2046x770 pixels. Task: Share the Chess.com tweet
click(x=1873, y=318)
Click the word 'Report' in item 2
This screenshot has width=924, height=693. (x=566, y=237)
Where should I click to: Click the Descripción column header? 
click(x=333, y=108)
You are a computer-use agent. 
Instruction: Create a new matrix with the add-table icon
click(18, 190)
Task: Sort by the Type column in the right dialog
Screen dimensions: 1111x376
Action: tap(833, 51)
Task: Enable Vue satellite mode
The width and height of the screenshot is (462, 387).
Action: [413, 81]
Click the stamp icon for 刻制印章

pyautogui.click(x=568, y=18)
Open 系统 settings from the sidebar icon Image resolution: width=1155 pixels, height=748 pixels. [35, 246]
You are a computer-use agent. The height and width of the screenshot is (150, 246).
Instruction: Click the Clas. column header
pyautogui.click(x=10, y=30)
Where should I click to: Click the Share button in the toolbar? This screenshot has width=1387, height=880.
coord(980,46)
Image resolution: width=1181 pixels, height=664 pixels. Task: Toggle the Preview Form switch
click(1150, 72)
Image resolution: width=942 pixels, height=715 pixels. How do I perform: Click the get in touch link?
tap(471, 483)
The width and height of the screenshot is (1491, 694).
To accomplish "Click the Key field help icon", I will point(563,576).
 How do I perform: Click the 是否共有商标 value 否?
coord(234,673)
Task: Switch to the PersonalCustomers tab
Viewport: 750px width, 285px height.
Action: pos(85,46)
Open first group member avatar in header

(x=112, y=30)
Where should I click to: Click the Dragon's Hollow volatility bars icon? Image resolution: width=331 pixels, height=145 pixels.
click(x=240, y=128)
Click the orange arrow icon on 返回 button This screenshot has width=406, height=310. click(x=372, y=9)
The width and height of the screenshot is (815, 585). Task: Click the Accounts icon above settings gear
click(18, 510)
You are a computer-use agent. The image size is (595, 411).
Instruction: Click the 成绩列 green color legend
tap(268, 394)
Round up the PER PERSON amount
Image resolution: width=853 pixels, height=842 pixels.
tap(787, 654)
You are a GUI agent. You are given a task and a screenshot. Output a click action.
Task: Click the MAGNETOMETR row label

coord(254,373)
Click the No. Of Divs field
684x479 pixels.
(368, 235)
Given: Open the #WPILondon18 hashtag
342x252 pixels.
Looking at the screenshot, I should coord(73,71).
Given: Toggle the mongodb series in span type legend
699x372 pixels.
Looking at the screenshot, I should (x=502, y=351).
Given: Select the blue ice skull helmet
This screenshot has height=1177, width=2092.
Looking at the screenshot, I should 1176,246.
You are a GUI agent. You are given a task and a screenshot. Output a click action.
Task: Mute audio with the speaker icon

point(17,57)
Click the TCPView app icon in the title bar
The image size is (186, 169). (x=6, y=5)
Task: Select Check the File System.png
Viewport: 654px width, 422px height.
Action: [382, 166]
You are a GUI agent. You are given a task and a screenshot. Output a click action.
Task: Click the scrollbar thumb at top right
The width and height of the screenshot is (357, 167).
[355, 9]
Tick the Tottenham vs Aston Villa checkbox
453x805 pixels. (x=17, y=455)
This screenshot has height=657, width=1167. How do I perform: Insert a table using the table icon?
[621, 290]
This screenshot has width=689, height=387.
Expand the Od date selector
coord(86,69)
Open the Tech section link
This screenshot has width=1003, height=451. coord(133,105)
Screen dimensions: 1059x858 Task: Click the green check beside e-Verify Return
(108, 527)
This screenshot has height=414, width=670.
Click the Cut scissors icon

◇ ◇ ◇ ◇ ◇ ◇ ◇

REQUIRED WORK:
Please copy each line above exactly as written.

ANSWER TO THIS TASK:
2046x770 pixels. Task: Share the Chess.com tweet
click(x=1873, y=318)
Click the word 'Report' in item 2
This screenshot has width=924, height=693. (x=566, y=237)
Where should I click to: Click the Descripción column header? 
click(x=333, y=108)
You are a computer-use agent. 
Instruction: Create a new matrix with the add-table icon
click(18, 190)
Task: Sort by the Type column in the right dialog
Screen dimensions: 1111x376
Action: tap(833, 51)
Task: Enable Vue satellite mode
The width and height of the screenshot is (462, 387).
Action: [413, 81]
Click the stamp icon for 刻制印章

pyautogui.click(x=568, y=18)
Open 系统 settings from the sidebar icon Image resolution: width=1155 pixels, height=748 pixels. [35, 246]
You are a computer-use agent. The height and width of the screenshot is (150, 246).
Instruction: Click the Clas. column header
pyautogui.click(x=10, y=30)
Where should I click to: Click the Share button in the toolbar? This screenshot has width=1387, height=880.
coord(980,46)
Image resolution: width=1181 pixels, height=664 pixels. Task: Toggle the Preview Form switch
click(1150, 72)
Image resolution: width=942 pixels, height=715 pixels. How do I perform: Click the get in touch link?
tap(471, 483)
The width and height of the screenshot is (1491, 694).
To accomplish "Click the Key field help icon", I will point(563,576).
 How do I perform: Click the 是否共有商标 value 否?
coord(234,673)
Task: Switch to the PersonalCustomers tab
Viewport: 750px width, 285px height.
Action: pos(85,46)
Open first group member avatar in header

(x=112, y=30)
Where should I click to: Click the Dragon's Hollow volatility bars icon? Image resolution: width=331 pixels, height=145 pixels.
click(x=240, y=128)
Click the orange arrow icon on 返回 button This screenshot has width=406, height=310. click(x=372, y=9)
The width and height of the screenshot is (815, 585). Task: Click the Accounts icon above settings gear
click(18, 510)
You are a computer-use agent. The image size is (595, 411).
Instruction: Click the 成绩列 green color legend
tap(268, 394)
Round up the PER PERSON amount
Image resolution: width=853 pixels, height=842 pixels.
tap(787, 654)
You are a GUI agent. You are given a task and a screenshot. Output a click action.
Task: Click the MAGNETOMETR row label

coord(254,373)
Click the No. Of Divs field
684x479 pixels.
(368, 235)
Given: Open the #WPILondon18 hashtag
342x252 pixels.
Looking at the screenshot, I should coord(73,71).
Given: Toggle the mongodb series in span type legend
699x372 pixels.
Looking at the screenshot, I should (x=502, y=351).
Given: Select the blue ice skull helmet
This screenshot has height=1177, width=2092.
Looking at the screenshot, I should 1176,246.
You are a GUI agent. You are given a task and a screenshot. Output a click action.
Task: Mute audio with the speaker icon

point(17,57)
Click the TCPView app icon in the title bar
The image size is (186, 169). (x=6, y=5)
Task: Select Check the File System.png
Viewport: 654px width, 422px height.
Action: [382, 166]
You are a GUI agent. You are given a task and a screenshot. Output a click action.
Task: Click the scrollbar thumb at top right
The width and height of the screenshot is (357, 167).
[355, 9]
Tick the Tottenham vs Aston Villa checkbox
453x805 pixels. (x=17, y=455)
This screenshot has height=657, width=1167. How do I perform: Insert a table using the table icon?
[621, 290]
This screenshot has width=689, height=387.
Expand the Od date selector
coord(86,69)
Open the Tech section link
This screenshot has width=1003, height=451. coord(133,105)
Screen dimensions: 1059x858 Task: Click the green check beside e-Verify Return
(108, 527)
This screenshot has height=414, width=670.
Click the Cut scissors icon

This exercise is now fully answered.